Fonte: Valor Econômico
Antes mesmo da pandemia, a fome já tinha voltado a crescer no Brasil e chegou a 10,3 milhões de pessoas em 2018, segundo dados do Instituto Brasileiro de Geografia e Estatística (IBGE). A crise inédita vivida desde o ano passado quase dobrou esse número: eram 19 milhões de brasileiros no fim de 2020, segundo estudo recente da Rede Brasileira de Pesquisa em Soberania e Segurança Alimentar e Nutricional (Rede Penssan), total que já deve ser maior neste início de 2021.
Nesse cenário, proliferaram campanhas de Organizações Não-Governamentais (ONGs) e instituições para ajudar brasileiros que precisam de alimentos.
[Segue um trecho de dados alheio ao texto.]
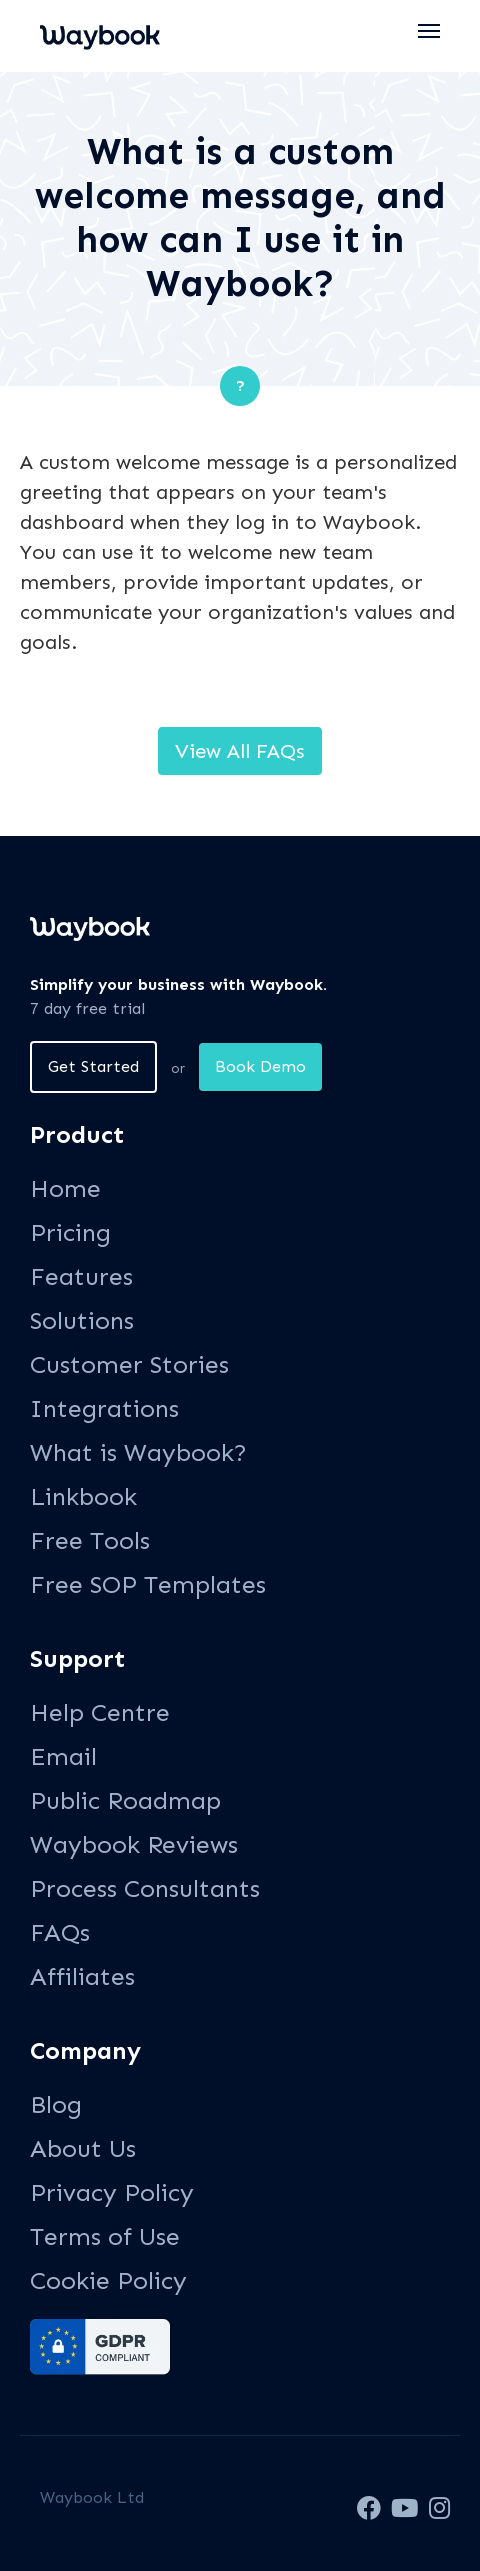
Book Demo (260, 1066)
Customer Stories (129, 1364)
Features (81, 1276)
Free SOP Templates (148, 1584)
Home (65, 1188)
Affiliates (82, 1976)
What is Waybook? (138, 1452)
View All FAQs (240, 751)
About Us (83, 2148)
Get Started (93, 1066)
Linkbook (83, 1496)
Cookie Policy (108, 2280)
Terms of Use (105, 2236)
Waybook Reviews (134, 1844)
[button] (430, 31)
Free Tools (90, 1540)
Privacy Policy (112, 2192)
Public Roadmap (125, 1800)
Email (63, 1756)
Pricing (70, 1232)
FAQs (60, 1932)
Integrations (104, 1408)
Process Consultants (145, 1888)
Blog (56, 2104)
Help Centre (100, 1712)
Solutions (82, 1320)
As doações para esses projetos perderam o ímpeto no fim do ano e no início de 2021, diante do cansaço e da expectativa de alguma normalização do quadro. Com a piora da crise sanitária, entidades se esforçam para retomar esta mobilização, especialmente entre as empresas.
Para além do grupo que passa fome, preocupa o contingente com algum grau de insegurança alimentar - sem acesso pleno ou permanente a alimentos -, que ultrapassava metade da população brasileira (116,8 milhões). E os dados se referem ao fim de 2020, quando o auxílio emergencial ainda era pago, mesmo que em valor menor. São pessoas que cortaram a proteína do cardápio, fazem apenas uma refeição por dia ou deixam de comer para ter mais quantidade para os filhos.
Pioneira na luta contra a fome no país, desde antes do programa Fome Zero, a Ação da Cidadania viu as doações recuarem de uma média mensal de cerca de R$ 3,5 milhões em 2020 para perto de R$ 200 mil em janeiro e fevereiro. Em março, lançou uma nova campanha, Brasil Sem Fome, e percebeu reação recente no volume de doações, para R$ 20 milhões, diante da divulgação de dados atualizados sobre insegurança alimentar e notícias sobre o assunto na mídia.
“A situação atual é realmente assustadora. Pelo relatório da rede Penssan, todas as regiões brasileiras já estão com mais de 5% da população em insegurança alimentar grave, que caracteriza fome. Isso confirma que o Brasil vai voltar ao Mapa da Fome, do qual saiu em 2014. A fome vai perdurar pelos próximos anos”, diz o diretor executivo da Ação da Cidadania, Rodrigo Kiko Afonso.
Uma das frentes da Ação da Cidadania tem sido a busca de parcerias para facilitar e impulsionar as doações de pessoas físicas, especialmente com empresas de tecnologia e de meios de pagamentos. O aplicativo da Ifood tem, desde 2017, uma ferramenta permanente para a doação de cestas básicas para a Ação da Cidadania (em perfil, doações), além de refeições prontas e cestas orgânicas, com outras organizações. O app do Ame (B2W) também permite doações. Já o Mercado Livre colocou um ícone em sua página principal com link para uma loja voluntária, onde a pessoa pode escolher diferentes valores para doar. “Todos ganham: a empresa, que se torna um veículo de impacto social, e a sociedade”, ressalta Afonso.
Professor da Uneafro Brasil e um dos apoiadores da campanha Tem Gente Com Fome, Douglas Belchior destaca que empresas de todos os tamanhos podem colaborar. “Campanhas internas, entre os funcionários e suas famílias, ajudam a multiplicar os resultados. As empresas emprestam credibilidade e confiança à campanha”, diz ele. Entidades que participam da campanha ao lado da Coalizão Negra, como Anistia Internacional, Oxfam Brasil, Redes da Maré e Instituto Ethos, ajudam na intermediação com as empresas doadoras.